La cooperativa in cui viene catapultato il personaggio di Claudio Bisio, molto credibile nel ruolo dell’ottimista e combattivo sindacalista le cui posizioni sono mal viste dai colleghi nella Milano degli anni ’80, è all’inizio del film un contenitore sociale diverso dal manicomio solo nella denominazione, ma non nel contenuto. Nello trova, infatti, un gruppo di persone intorpidite dalle massicce dosi di medicine, che pur condividendo lo stesso spazio rimangono isolate nelle manie, dubbi e tormenti causati dalla loro “diversità” e accentuati dai lavori manuali inutili ed alienanti che sono chiamati a svolgere, come quello di attaccare i francobolli.

Ed ecco la prima sorpresa: il medico che li segue, così come lo spettatore, uomini normali abituati alla “normalità”, pensano che i due addetti ad incollare sbaglino la posizione del francobollo perché matti, e quindi incapaci di fare un’azione nel modo “giusto”, fino a quando Nello scopre che, facendo scorrere velocemente le buste, quei francobolli in movimento creano un bellissimo disegno. E non è normale quel gesto che dimostra la volontà di evadere da una monotonia che ogni sano di mente troverebbe insopportabile? Sottile è, infatti, il confine tra il mondo dei malati e quello dei personaggi “normali”: le loro voglie, le loro manie, le loro sofferenze e disagi relazionali si confondono fino a diventare indistinguibili.

Così capita che lo spettatore si ritrovi a condividere le reazioni e i principi che spingono i malati ad agire e, anche quando il momento tragico arriva, non si riesce a dare la colpa alla pazzia, ma alla paura dei sani di mente non ancora pronti ad accettare il rientro nella società da parte di chi dalla società era rimasto escluso, domandandosi se c’è qualcuno che non si sente un po’ pazzo quando ama o soffre per amore.

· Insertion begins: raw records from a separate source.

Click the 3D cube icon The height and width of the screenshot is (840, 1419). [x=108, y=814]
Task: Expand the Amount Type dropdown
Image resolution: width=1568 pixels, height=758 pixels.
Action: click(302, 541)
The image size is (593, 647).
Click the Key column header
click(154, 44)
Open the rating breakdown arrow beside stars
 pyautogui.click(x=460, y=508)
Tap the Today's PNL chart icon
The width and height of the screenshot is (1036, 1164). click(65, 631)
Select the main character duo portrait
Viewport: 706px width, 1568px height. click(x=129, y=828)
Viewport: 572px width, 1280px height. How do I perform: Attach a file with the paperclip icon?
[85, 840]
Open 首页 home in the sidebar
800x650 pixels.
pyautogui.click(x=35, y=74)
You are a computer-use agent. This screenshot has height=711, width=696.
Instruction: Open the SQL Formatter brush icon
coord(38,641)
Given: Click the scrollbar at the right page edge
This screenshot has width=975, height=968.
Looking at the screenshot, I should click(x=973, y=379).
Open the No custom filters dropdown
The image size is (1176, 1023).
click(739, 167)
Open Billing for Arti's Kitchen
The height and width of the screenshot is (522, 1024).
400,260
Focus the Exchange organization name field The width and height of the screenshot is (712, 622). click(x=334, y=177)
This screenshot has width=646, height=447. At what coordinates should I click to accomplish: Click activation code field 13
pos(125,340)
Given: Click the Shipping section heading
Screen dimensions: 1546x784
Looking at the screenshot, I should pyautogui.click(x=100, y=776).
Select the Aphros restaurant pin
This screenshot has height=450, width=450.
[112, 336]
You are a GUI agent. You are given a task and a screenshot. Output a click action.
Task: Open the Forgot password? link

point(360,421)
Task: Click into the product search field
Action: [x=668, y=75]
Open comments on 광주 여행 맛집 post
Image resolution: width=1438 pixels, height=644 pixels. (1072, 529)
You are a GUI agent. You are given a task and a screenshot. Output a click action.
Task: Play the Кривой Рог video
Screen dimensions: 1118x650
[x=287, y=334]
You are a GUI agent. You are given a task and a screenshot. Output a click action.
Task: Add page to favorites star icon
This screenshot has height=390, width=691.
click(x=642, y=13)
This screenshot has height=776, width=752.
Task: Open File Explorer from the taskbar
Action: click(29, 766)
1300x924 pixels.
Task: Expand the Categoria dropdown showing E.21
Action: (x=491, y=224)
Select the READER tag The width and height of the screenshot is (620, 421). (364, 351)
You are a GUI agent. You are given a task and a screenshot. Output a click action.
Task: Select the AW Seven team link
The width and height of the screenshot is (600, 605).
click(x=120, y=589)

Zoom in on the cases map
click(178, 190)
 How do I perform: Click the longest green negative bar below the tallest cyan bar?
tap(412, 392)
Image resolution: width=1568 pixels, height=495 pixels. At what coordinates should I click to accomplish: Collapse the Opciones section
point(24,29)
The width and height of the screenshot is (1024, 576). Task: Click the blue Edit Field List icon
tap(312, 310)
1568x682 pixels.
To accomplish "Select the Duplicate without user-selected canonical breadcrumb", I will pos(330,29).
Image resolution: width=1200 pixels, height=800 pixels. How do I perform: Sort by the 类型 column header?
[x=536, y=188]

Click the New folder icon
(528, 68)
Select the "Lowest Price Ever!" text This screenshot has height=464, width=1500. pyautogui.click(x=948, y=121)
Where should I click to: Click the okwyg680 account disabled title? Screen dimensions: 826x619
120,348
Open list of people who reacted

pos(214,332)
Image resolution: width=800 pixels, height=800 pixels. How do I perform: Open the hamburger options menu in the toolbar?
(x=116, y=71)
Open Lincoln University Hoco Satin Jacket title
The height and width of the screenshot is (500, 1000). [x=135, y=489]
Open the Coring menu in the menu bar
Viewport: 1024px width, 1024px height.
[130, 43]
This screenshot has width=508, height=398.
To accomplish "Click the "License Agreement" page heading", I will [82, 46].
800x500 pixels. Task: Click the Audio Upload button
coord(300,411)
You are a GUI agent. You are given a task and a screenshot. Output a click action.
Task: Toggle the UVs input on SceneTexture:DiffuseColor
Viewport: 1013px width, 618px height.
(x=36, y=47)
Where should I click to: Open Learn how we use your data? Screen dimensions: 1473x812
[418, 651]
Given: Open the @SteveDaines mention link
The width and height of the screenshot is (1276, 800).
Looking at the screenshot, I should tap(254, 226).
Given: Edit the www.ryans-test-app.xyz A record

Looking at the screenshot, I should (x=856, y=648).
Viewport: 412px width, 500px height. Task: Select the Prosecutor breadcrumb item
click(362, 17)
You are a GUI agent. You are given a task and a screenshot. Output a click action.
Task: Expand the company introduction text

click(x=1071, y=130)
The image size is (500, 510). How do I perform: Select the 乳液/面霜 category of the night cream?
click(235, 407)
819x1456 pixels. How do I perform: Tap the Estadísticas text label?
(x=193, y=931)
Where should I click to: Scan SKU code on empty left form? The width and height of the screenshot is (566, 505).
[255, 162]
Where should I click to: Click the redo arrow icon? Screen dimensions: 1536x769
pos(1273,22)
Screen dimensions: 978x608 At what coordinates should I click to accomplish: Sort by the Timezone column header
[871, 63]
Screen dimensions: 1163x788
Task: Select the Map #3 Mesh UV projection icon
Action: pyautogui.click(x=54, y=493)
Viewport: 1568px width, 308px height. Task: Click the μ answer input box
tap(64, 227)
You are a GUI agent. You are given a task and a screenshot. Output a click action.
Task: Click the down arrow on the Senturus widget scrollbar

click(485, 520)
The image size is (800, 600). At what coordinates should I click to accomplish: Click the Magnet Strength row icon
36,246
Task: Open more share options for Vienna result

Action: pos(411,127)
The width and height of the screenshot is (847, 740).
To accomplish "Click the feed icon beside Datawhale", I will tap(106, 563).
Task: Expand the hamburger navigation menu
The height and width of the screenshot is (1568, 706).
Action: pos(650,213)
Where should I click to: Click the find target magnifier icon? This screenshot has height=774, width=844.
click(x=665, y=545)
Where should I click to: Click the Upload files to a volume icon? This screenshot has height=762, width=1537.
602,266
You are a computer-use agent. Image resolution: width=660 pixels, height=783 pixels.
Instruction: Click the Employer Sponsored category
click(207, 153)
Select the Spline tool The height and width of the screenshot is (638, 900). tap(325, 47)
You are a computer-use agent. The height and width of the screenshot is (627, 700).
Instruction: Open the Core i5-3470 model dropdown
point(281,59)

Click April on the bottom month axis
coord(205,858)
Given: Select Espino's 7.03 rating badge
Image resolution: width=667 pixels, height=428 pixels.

Sorprende la trama che si snoda con semplicità tra risate e riflessioni e il poetico il parallelismo suggerito dal regista tra il risultato bello e perfetto che può nascere dalle “imperfezioni”, proprio come quei parquet fatti di mosaici creati con gli scarti, e la squadra di lavoratori capace di realizzarli formata da coloro che sono considerati gli scarti della società. Attraverso la loro storia Manfredonia dimostra che agire e vivere costituiscono la forma migliore di guarigione per tutti, ma non lo fa semplicisticamente senza ricordare che per aiutare davvero le persone con disturbi psichici si deve trovare il giusto compromesso tra l’inserimento attivo nella società, l’aiuto dei medici e la giusta dose di farmaci.

Il tema della malattia mentale è mostrato in tutti i suoi aspetti, dolore compreso, eppure Si può fare è una riuscitissima commedia che riesce a trasmettere un ottimismo che non risulta mai forzato. Il suo messaggio? Se si vuole si può fare, basta non restare con le mani in mano. “Quando uno dorme, bisogna svegliarlo!” dice uno dei protagonisti nel momento che costituisce il vero climax del film.